China’s rapid industrialization has come at a cost: The country is afflicted with some of the worst air pollution in the world.
But one Central New York company is improving air quality in China—and throughout Asia—one building at a time.
HealthWay Products manufactures air cleaning and filtration products for homes, businesses, and medical environments.
The Pulaski-based company originally developed air cleaners to remove smoke from bars. When legislation banned smoking indoors, the company changed focus, developing proprietary technology to clean air from entire buildings, capturing 99.99 percent of air contaminants.
“The World Health Organization has ranked indoor air quality as a top health concern facing humans,” says HealthWay President Vinny Lobdell. “It’s beyond smoke and allergens, but ultrafine particles that can cause cardiovascular disease, stroke, and cancer.”
HealthWay develops products that clean air at point of use by filtering contaminants generated within a space and at point of entry by cleaning air filtered into a building as part of its HVAC system. Customers include the Cleveland Clinic, Hyatt Hotels, Marriott, Harvard University, Starwood Hotels, Texas Instruments, BMW, Volkswagen, and Crystal Cruises.

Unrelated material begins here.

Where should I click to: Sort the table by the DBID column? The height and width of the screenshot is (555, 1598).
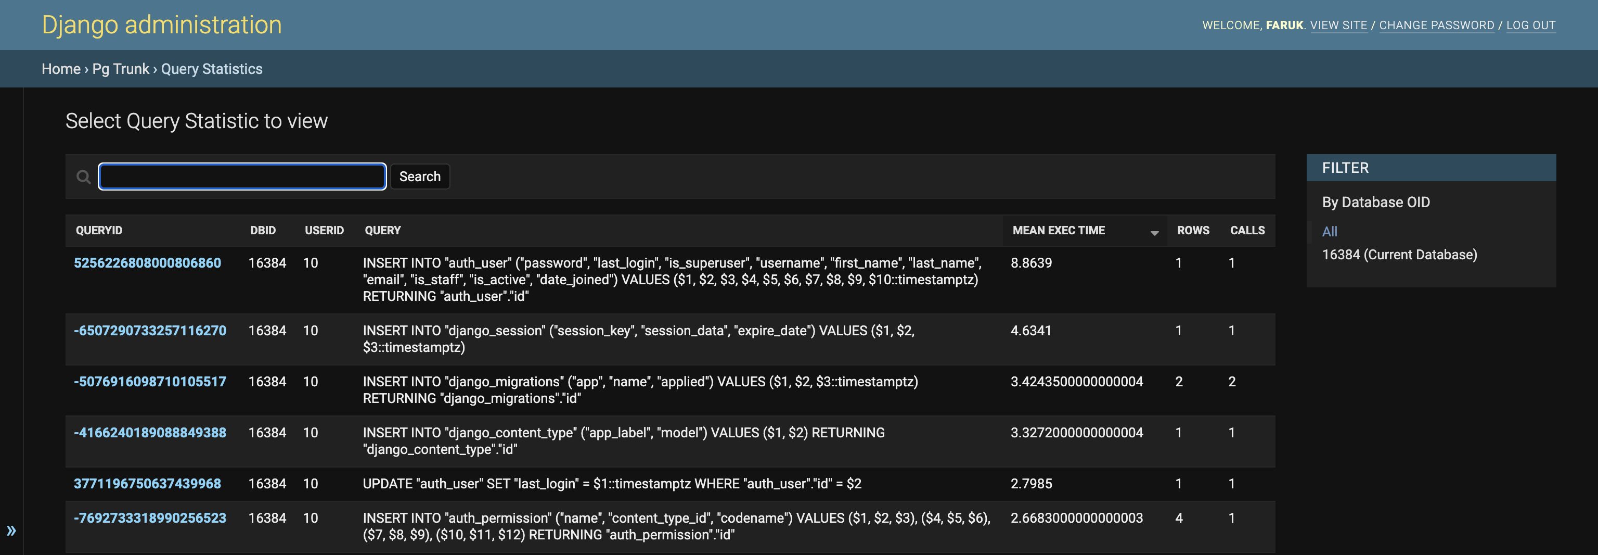263,230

The company, named to the Inc. 5000 list of fastest growing privately held companies in North America, sells its products in 30 countries.
Asia is the biggest growth market and SyracuseCoE has been an important partner in HealthWay’s expansion efforts. In 2013, HealthWay received a $50,000 Commercialization Assistance Program grant from SyracuseCoE to help commercialize and test a disinfecting filtration system specifically for the Asian market. The grant supported the assistance of Syracuse University Professor Jianshun Zhang, who conducted testing of the product.
At the Building Energy and Environmental Systems (BEES) Laboratory in the College of Engineering and Computer Science at Syracuse University, Zhang simulated air pollution to evaluate the filter’s performance in cleaning air “breathed in” by building HVAC systems in China.
“That grant was very important in helping us get that product to market,” says Lobdell. Installations include BMW corporate headquarters in China, the Saudi Ministry of Health, and hotels throughout Asia.
Lobdell says that product—the 2000 SC—is now the cornerstone of the company’s commercial line. In 2015, HealthWay purchased an additional facility in Pulaski to accommodate its manufacture, as well as to bring back other products the company was manufacturing in China, adding approximately 20 jobs to the Central New York region.
“We’re really grateful to have an organization like the SyracuseCoE locally,” says Lobdell. “Syracuse has become a hub for innovation in indoor air quality because of their efforts, and they continue to help us grow.”